GEICO is taking aim at a network of Florida clinics and medical professionals, alleging a $1.3 million scheme to defraud its auto insurance business through bogus PIP claims.
Filed in the United States District Court for the Southern District of Florida, the action names Millenium Medical Group, Spine & Sport Rehab, Vida Medical Rehab, Ace Medical & Rehab Center, and a roster of individual practitioners. GEICO alleges these defendants orchestrated an operation to submit thousands of fraudulent personal injury protection (PIP) claims, seeking reimbursement for treatments that were unnecessary, never performed, or fabricated.
The filing details how, since at least 2019, the clinics and individuals billed for a range of services - initial and follow-up exams, physical therapy, chiropractic care, and percutaneous electrical nerve stimulation (PENS) treatments - purportedly provided to Florida accident victims. According to GEICO, these services were delivered under pre-set protocols designed to maximize billing, not to address real injuries. The insurer claims that, in many cases, the treatments were medically unnecessary or not performed at all.

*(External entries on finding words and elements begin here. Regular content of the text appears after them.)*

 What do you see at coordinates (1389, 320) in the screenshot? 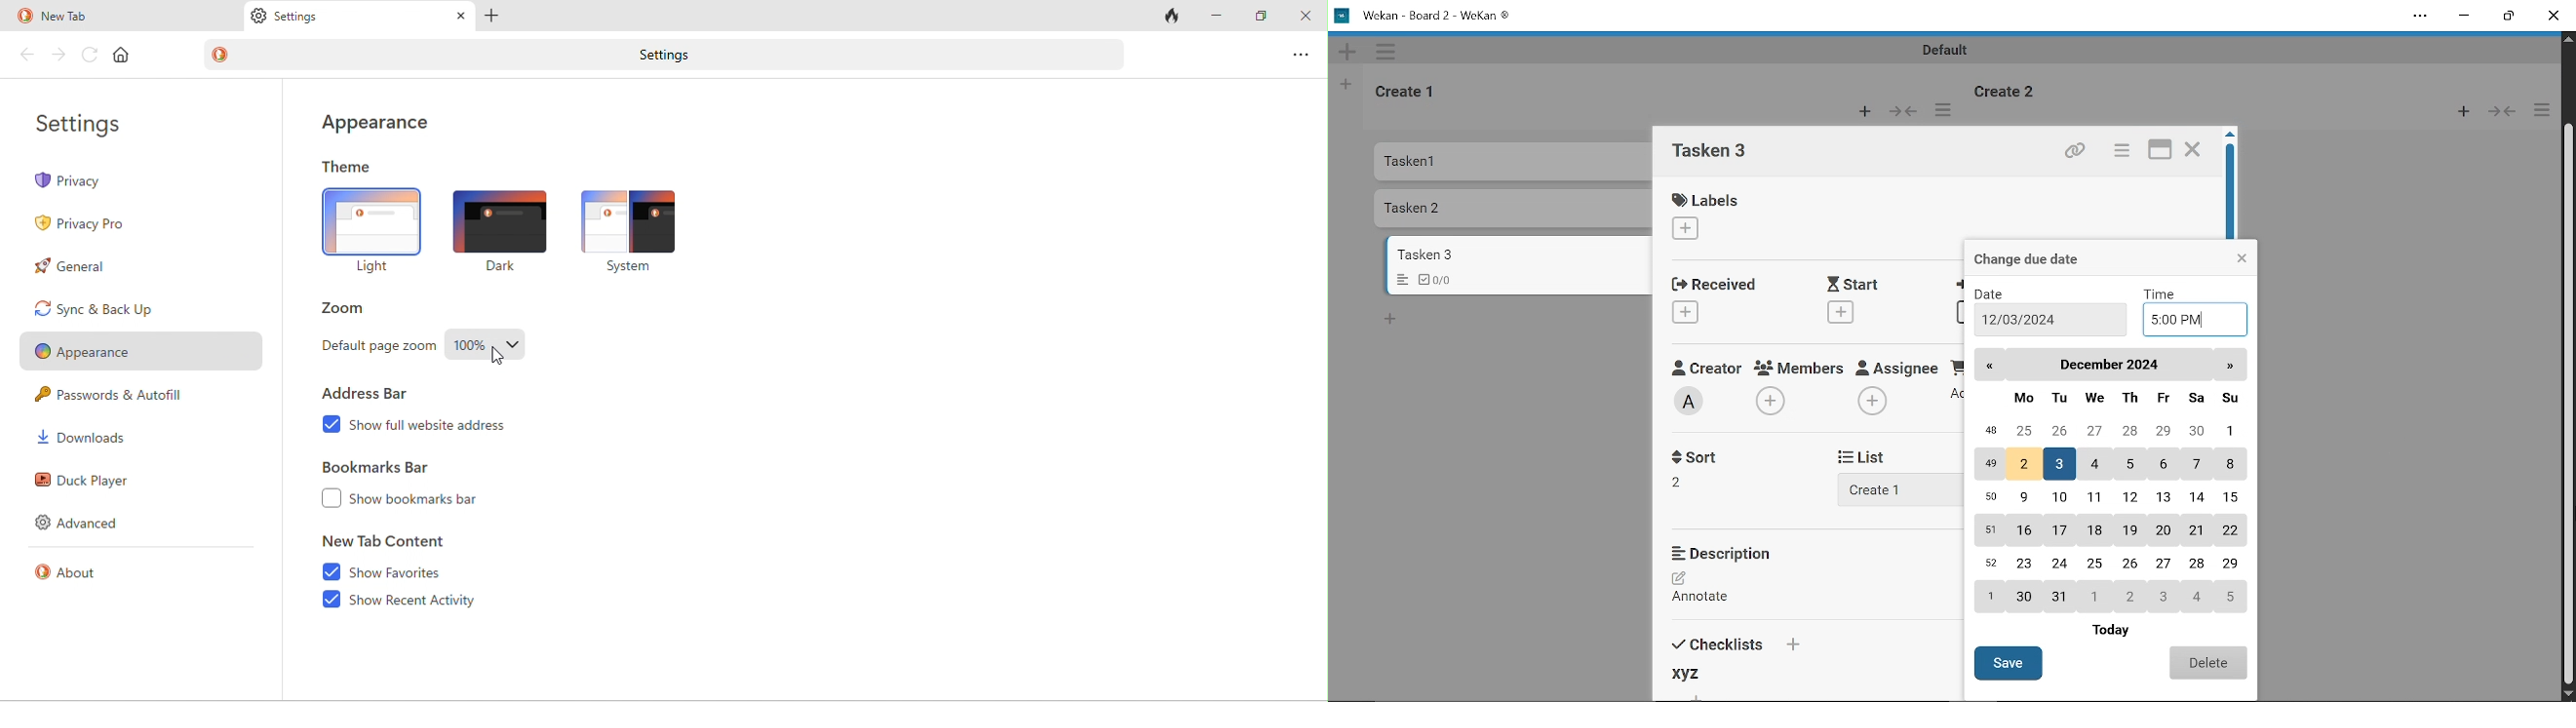
I see `Add card bottom to the list` at bounding box center [1389, 320].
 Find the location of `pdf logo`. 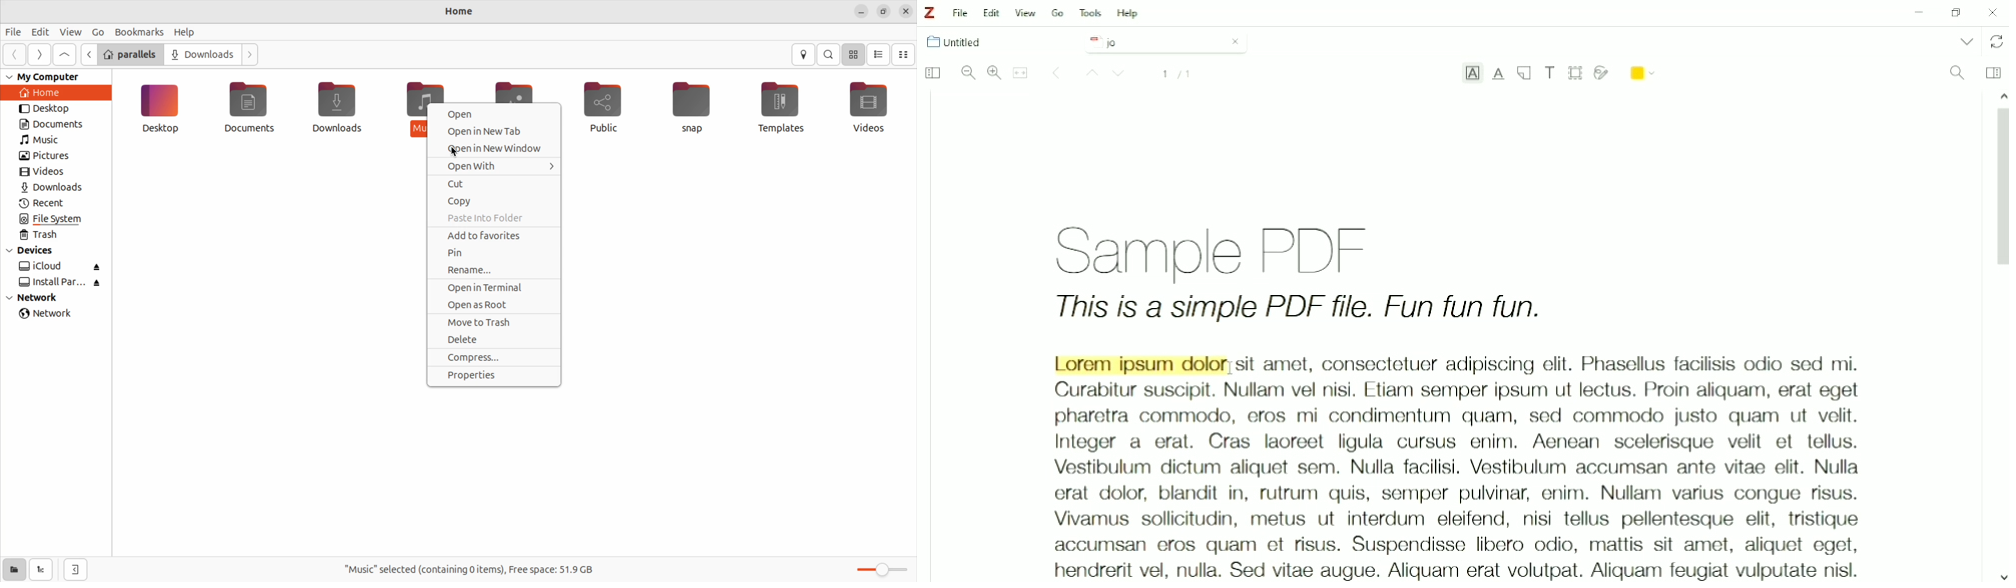

pdf logo is located at coordinates (1091, 41).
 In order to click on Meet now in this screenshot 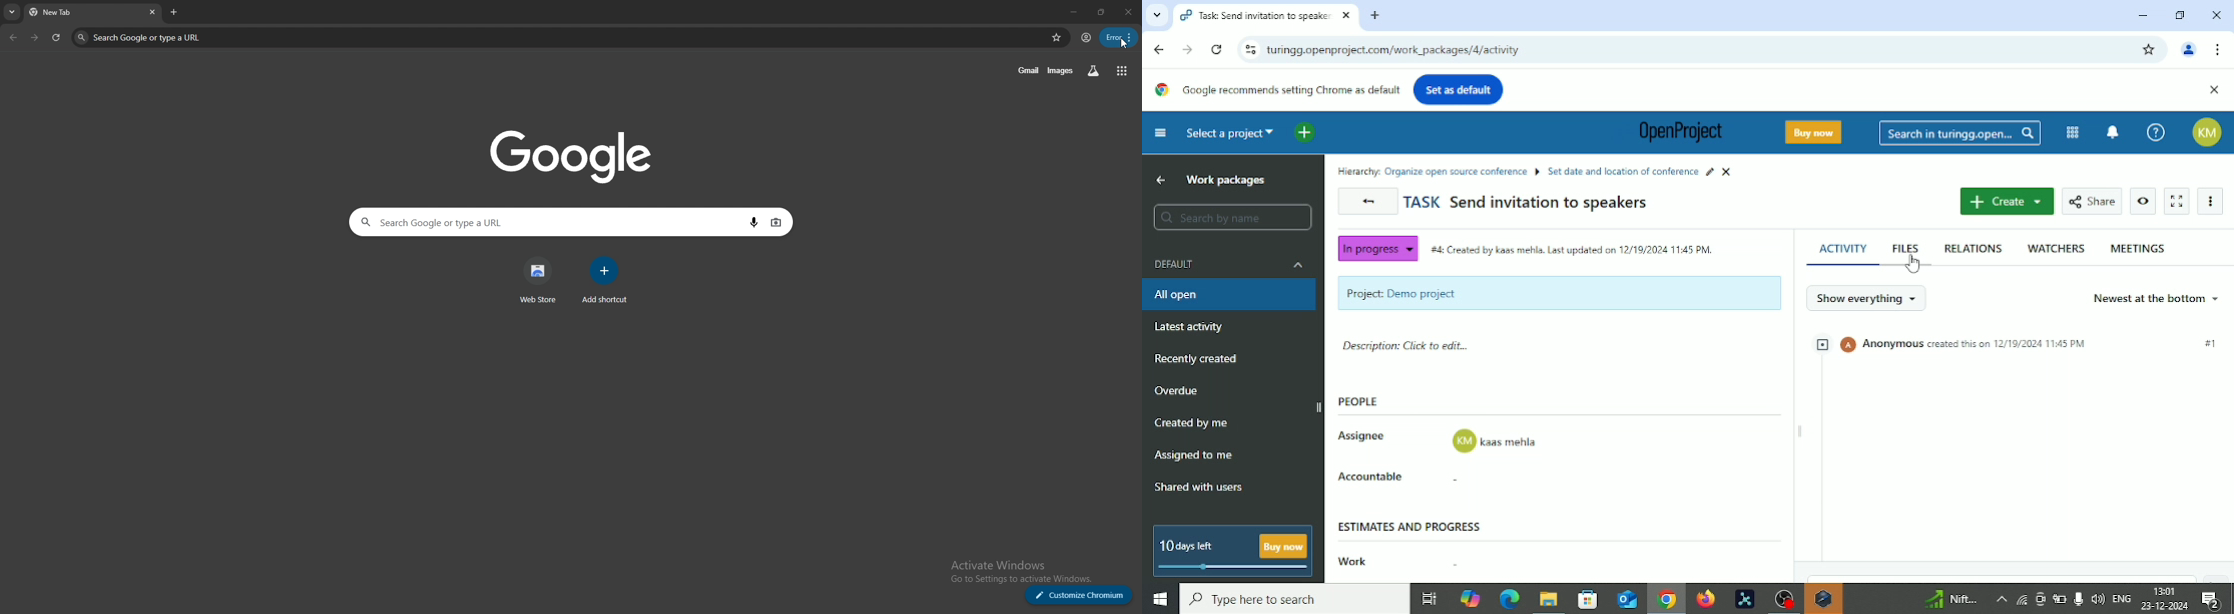, I will do `click(2040, 599)`.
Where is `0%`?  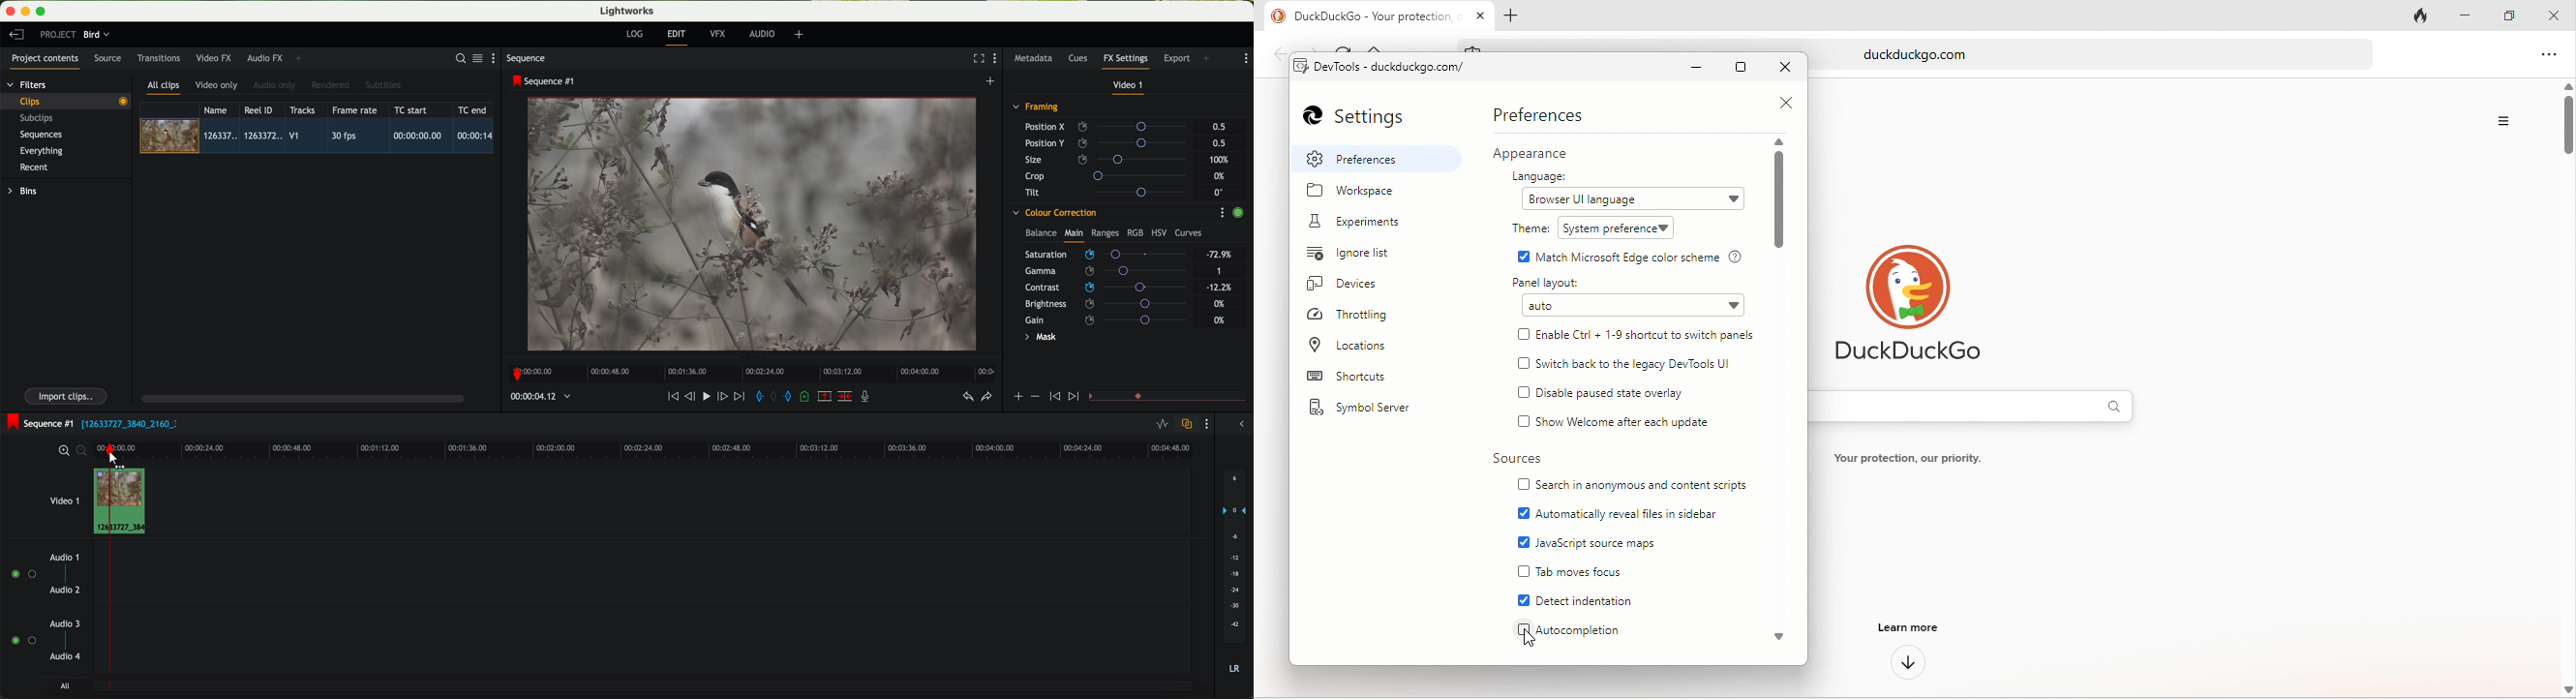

Central to GEICO’s allegations are claims that the clinics operated in violation of Florida’s Health Care Clinic Act, the False and Fraudulent Insurance Claims Statute, and the Physical Therapy Practice Act. The company asserts that the clinics lacked proper medical oversight, with unlicensed or unsupervised individuals - including massage therapists - performing services billed as physical therapy. The insurer also points to alleged misrepresentations in billing, including exaggerating the severity of injuries, inflating the time spent on exams, and misidentifying who actually performed or supervised the treatments.
GEICO is seeking to recover more than $1,345,000 it says was wrongfully paid out, and is asking the court to declare it is not obligated to pay over $75,000 in pending claims tied to the alleged scheme. The filing references Florida’s No-Fault Law, which requires that PIP benefits be paid only for “medically necessary” and “lawfully” provided services, and outlines the statutory requirements for clinic licensing, medical director oversight, and billing practices. The company alleges the defendants systematically violated these rules to enrich themselves at the insurer’s expense.
The case also highlights the broader challenges facing the insurance industry in combating organized fraud. GEICO’s action includes claims for racketeering, fraud, unjust enrichment, and violations of Florida’s Deceptive and Unfair Trade Practices Act, reflecting the seriousness with which the company views the alleged conduct.
It’s important to note that these are allegations, and no final determination has been made by the court. As the litigation unfolds, the outcome could have implications for insurers, claims professionals, and the ongoing fight against fraud in the auto insurance sector. This case serves as a reminder of the risks and the need for vigilance in claims oversight and regulatory compliance.